Objectives In the USA, there is little systematic evidence about the real-world trajectories of patient medical care after hospice enrolment. The objective of this study was to analyse predictors of the length of stay for hospice patients who were admitted to hospital in a retrospective analysis of the mandatorily reported hospital discharge data.
Setting All acute-care hospitals in Florida during 1 January 2010 to 30 June 2012.
Participants All patients with source of admission coded as ‘hospice’ (n=2674).
Primary outcome measures The length of stay and discharge status: (1) died in hospital; (2) discharged back to hospice; (3) discharged to another healthcare facility; and (4) discharged home.
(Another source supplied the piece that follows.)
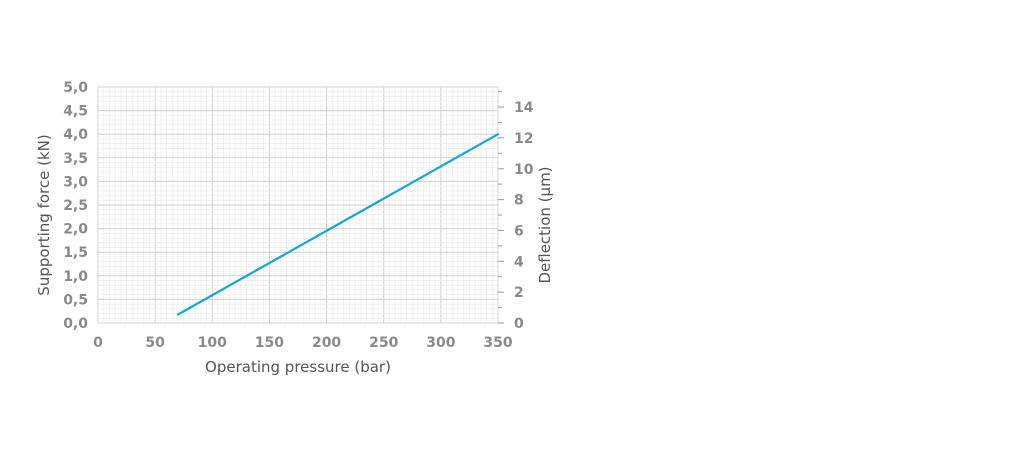 The height and width of the screenshot is (457, 1024). I want to click on y2-tick-label: 12, so click(524, 139).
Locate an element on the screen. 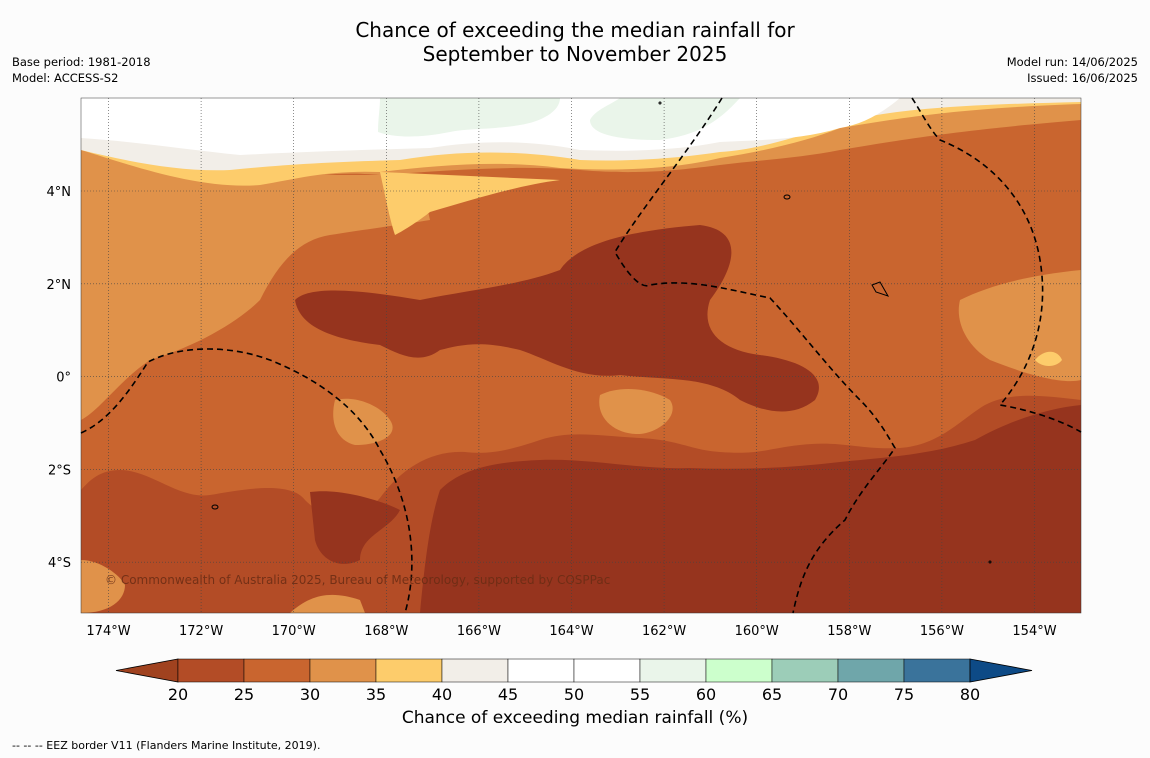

Results Patients were elderly (median age=81) with a high burden of disease. Almost half died (46%), while the majority of survivors were discharged to hospice (80% of survivors, 44% of total).
 A minority went to a healthcare facility (5.6%) or to home (5.2%). 
 Only 9.2% received any procedure. 
 Respiratory services were received by 29.4% and 16.8% were admitted to the intensive care unit. The median length of stay was 1 day for those who died.
 In an adjusted survival model, discharge to a healthcare facility resulted in a 74% longer hospital stay compared with discharge to hospice (event time ratio (ETR)=1.74, 95% CI 1.54 to 1.97 p<0.0001), with 61% longer hospital stays among patients discharged home (ETR=1.61, 95% CI 1.39 to 1.86 p<0.0001). 
Total financial charges for all patients exceeded $25 million; 10% of patients who appeared to exit hospice incurred 32% of the charges. 

Conclusions 
 Our results raise significant questions about the ethics and pragmatics of end-of-life medical care, and the intentions and scope of hospices in the USA. Future studies should incorporate prospective linkage of subjective patient-centred data and objective healthcare encounter data.